矢野アカデミー

バンクーバー新報投稿エッセイ

外から見る日本語 6

☆ 「お返事、ご返事」どっち?

  ある授業のとき数字遊びでもしようと生徒に好きな数を聞いてみた。「好きな数は何ですか」である。そのあとしばらくして、ある生徒が「先生の好きなおかずは何ですか」と質問してきた。一瞬びっくりしてシャケと答えようとしたのだが・・・。

確かにお金やお茶などのように「お」をつけると丁寧な言い方になる。その生徒も丁寧に言おうとして「お数」と言ったのである。
しかし「お」をつけると意味が違ってしまうのも数多くあり、なかなかやっかいな問題である。これに関してよく知られている話だが、外国の人が夜遅く電話をしたとき「夜分、すみません」を丁寧に言おうとして「お」をつけてしまったのである。
「おやぶん、すみません」。電話を受けた日本人はさぞかし驚いたことだろう。また「やじがうるさくて困った」に「お」をつけたりすると家庭不和にもなりかねない。

更に「説明」を丁寧に言おうとすると「お説明」ではなく「ご説明」である。これは日本人にとっても結構複雑に感じるのであるから、日本語学習者にとってはとても難しい問題である。

では「お」と「ご」の使い分けはどのようになっているのであろうか。
こんなこと意識して学んだ記憶はないが、確かに一応決まりがある。和語いわゆる固有の日本語には「お」が付き、漢語すなわち漢字音からできている言葉には「ご」が付く。家は「お家」だが、家庭は「ご家庭」である。しかし例外もたくさんあり非常に困ってしまう。例えば電話や時間などは規則からいえば「ご」であるはずなのに「お」が使われている。では表題の「返事」はどちらであろうか。これも漢語であり本来は「ご」なのだろうが、今は「お」を使う人のほうが多いように思える。
また、外来語には付けないのが原則であるが、「おビール」 や「おソース」 などは当初ほど違和感はなくなってきた感じがする。

こんな質問を受けて困ってしまった。猿や馬には「お」を付けてもおかしくないのに、どうして犬や猫には付けないんですか、である。確かに「お猿」は自然に聞こえるが、「お猫」は不自然である。思わず唸ってしまった。童謡などで聞き馴れているいるからであろうか。実際のところ規則などにはあまりこだわらず習慣や慣れによって使い分けているのであろう。

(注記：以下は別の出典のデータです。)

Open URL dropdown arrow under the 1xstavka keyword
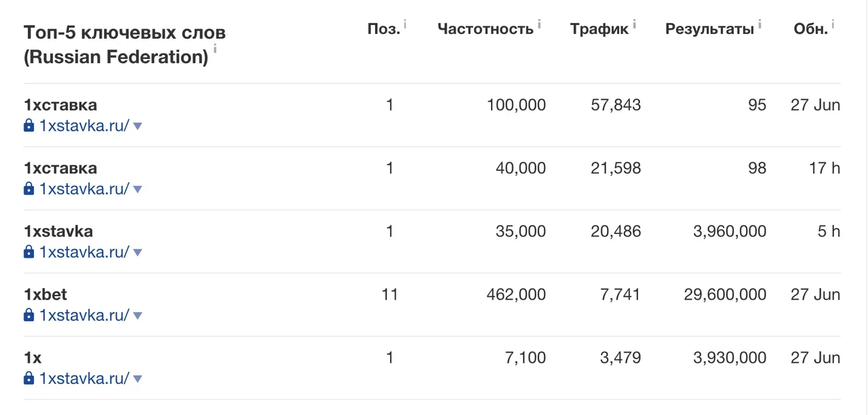 pyautogui.click(x=138, y=253)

生徒からこんな話も聞いたことがある。「床」 という言葉が「ふとん」と同じ意味にも使えることを学んだ生徒が自己紹介で「たまにはふとんの上で寝てみたい」 の 「ふとん」 の代わりに「床」 を使ったのである。しかも丁寧に言おうとして、「お」を付けてしまった。「おトコ」である。 周囲の驚きと彼女の狼狽ぶりが目に浮かぶ。